The venue for tech value creation has dramatically shifted from public to private markets. For recent IPOs, over half of their market cap was generated while private, a stark reversal from ten years prior when 88% of value was created post-IPO.

The traditional purpose of an IPO—raising capital for company growth—is obsolete. Today, companies scale using private equity and only go public to allow early investors and insiders to cash out. This means the public market captures significantly less of a company's early, high-growth phase.

The success of the massive SpaceX IPO may hinge on whether Elon Musk's large base of retail investors from Tesla follows him. If this "army of online fans" invests heavily, it will prove that retail capital is a viable source for funding mega-IPOs, de-risking the path for other private giants like OpenAI and Anthropic.

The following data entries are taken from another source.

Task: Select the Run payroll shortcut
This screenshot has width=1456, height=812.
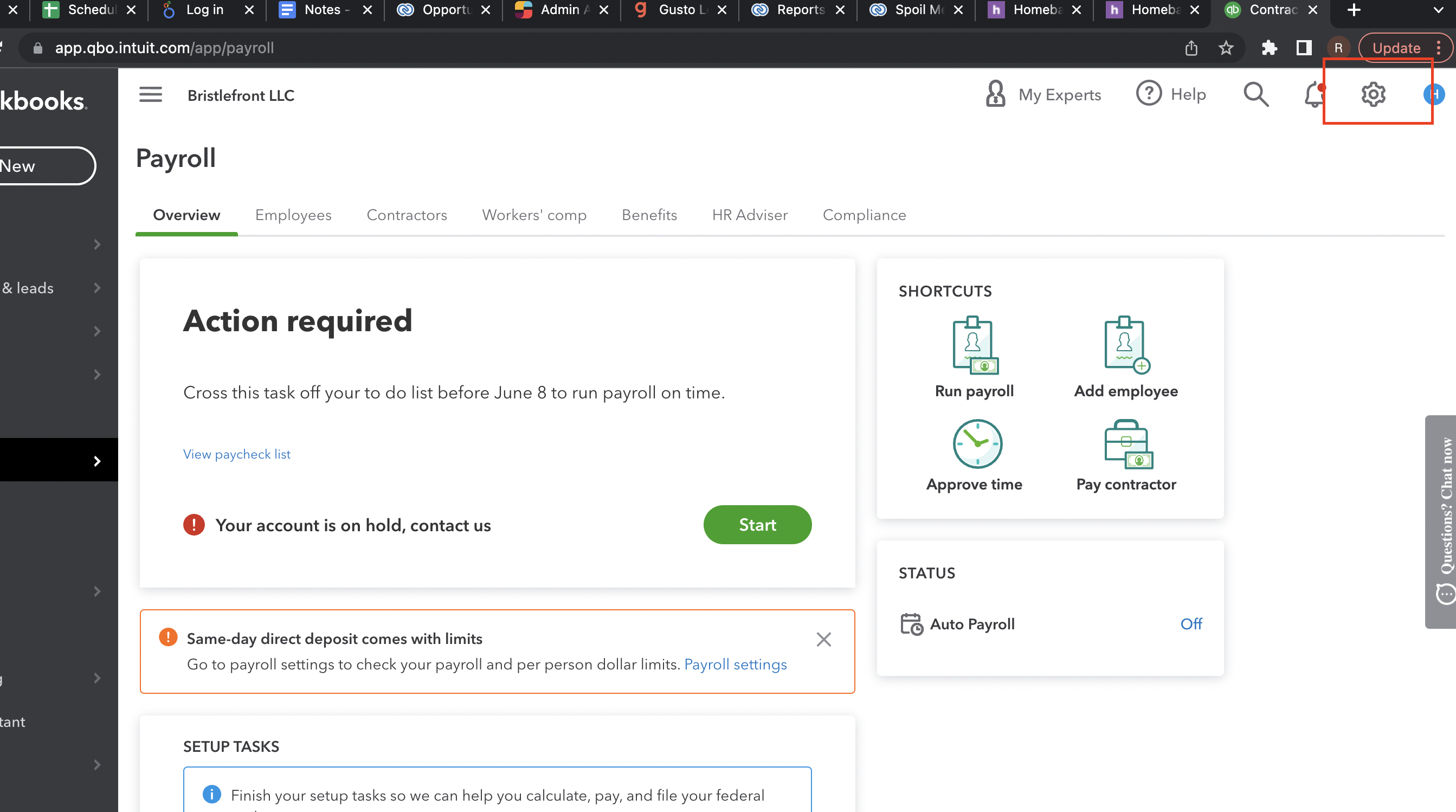Action: (974, 356)
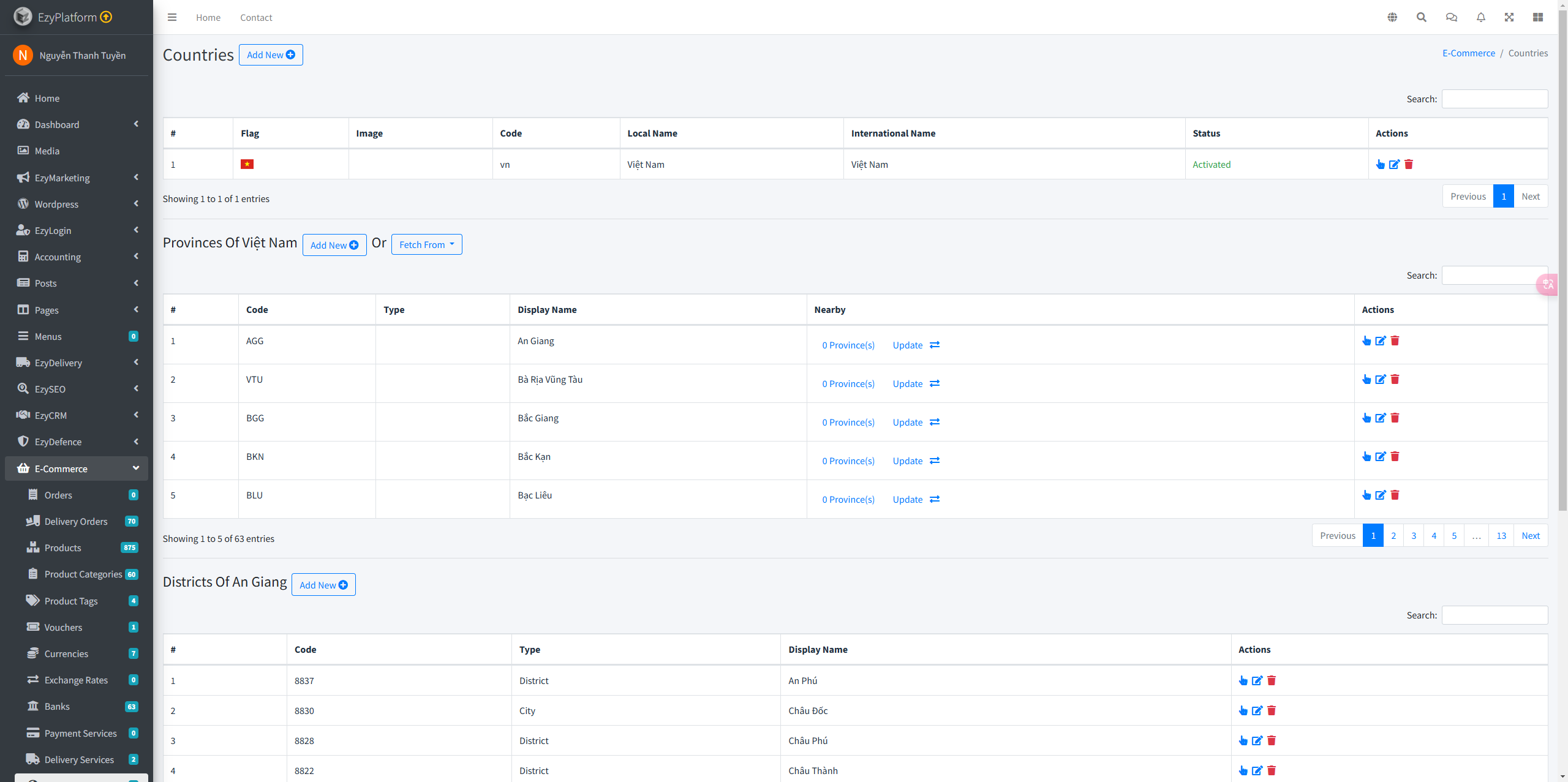
Task: Click the globe language icon in top bar
Action: (x=1392, y=17)
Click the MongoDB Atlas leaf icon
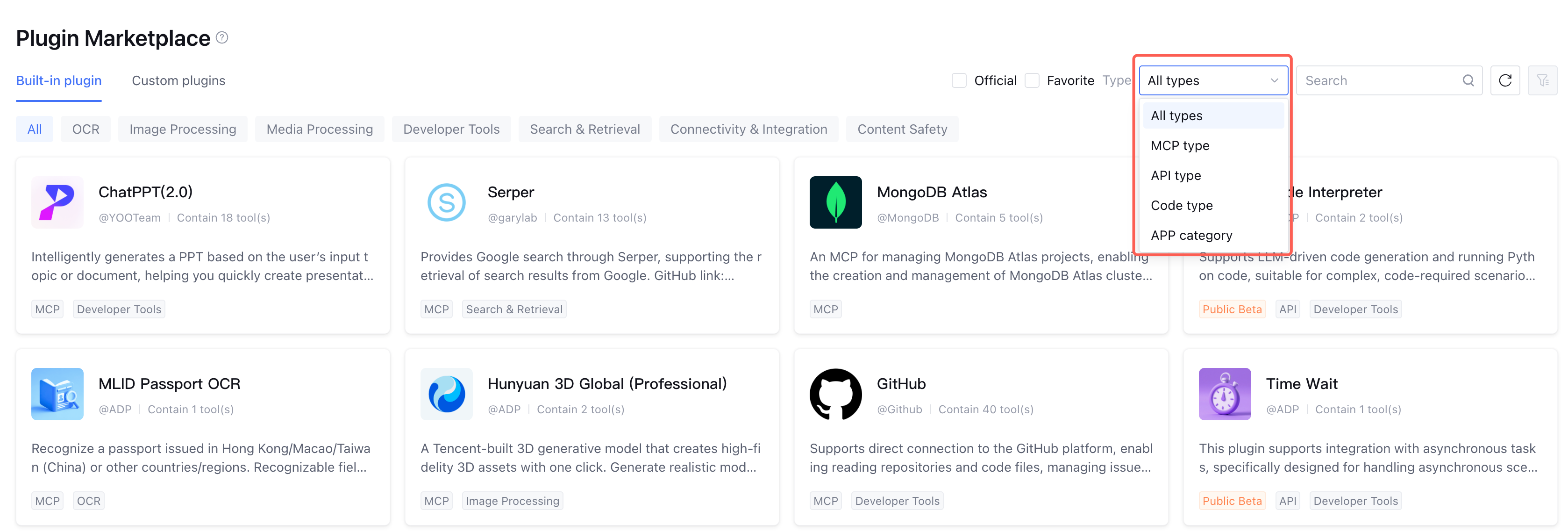 coord(835,202)
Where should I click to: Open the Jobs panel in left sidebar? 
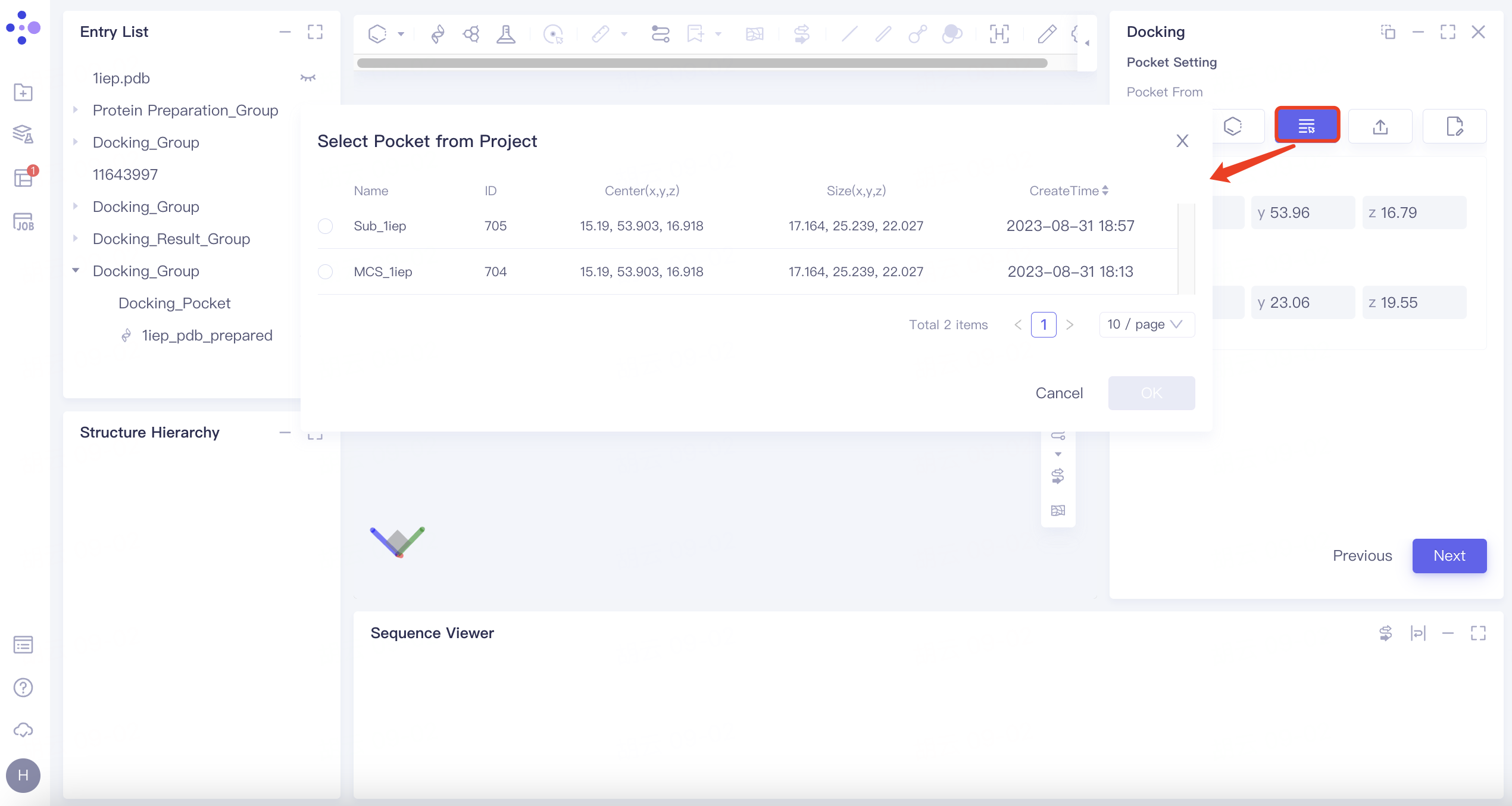[x=23, y=221]
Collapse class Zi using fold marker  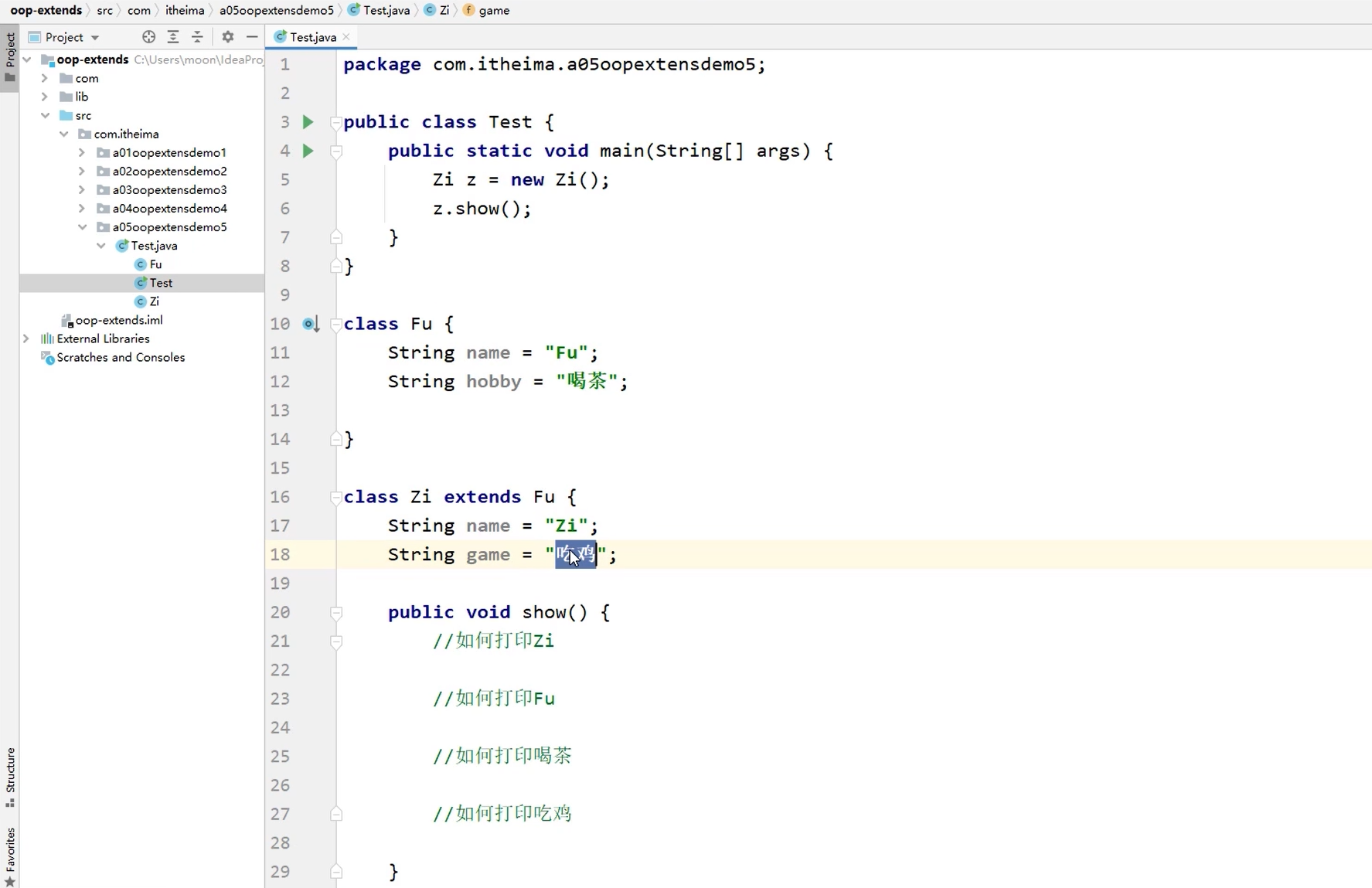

When a high-profile IPO like SpaceX reserves a large portion (30%) for retail investors, it may not be about democratization. This can be a strategic move to offload shares at an inflated price to emotionally invested fans rather than price-sensitive institutional analysts.

Public market investors systematically underestimate sustained high growth (e.g., 60%+), defaulting to models that assume rapid deceleration. This creates an opportunity for private investors with longer time horizons to more accurately value these companies.

The current IPO market is bifurcated. Investors are unenthusiastic about solid, VC-backed companies in the $5-$15B valuation range, leading to poor post-IPO performance. However, there is immense pent-up demand for a handful of mega-private companies like SpaceX and OpenAI.

SpaceX is planning a historically large IPO that bucks convention. It aims to offer 20% of shares to retail investors—double the typical amount—and may ditch the standard six-month insider lockup, signaling a founder-led approach that prioritizes a broad retail investor base.

By staying private longer, elite companies like SpaceX allow venture and growth funds to capture compounding returns previously reserved for public markets. This extended "growth super cycle" has become the most profitable strategy for late-stage private investors.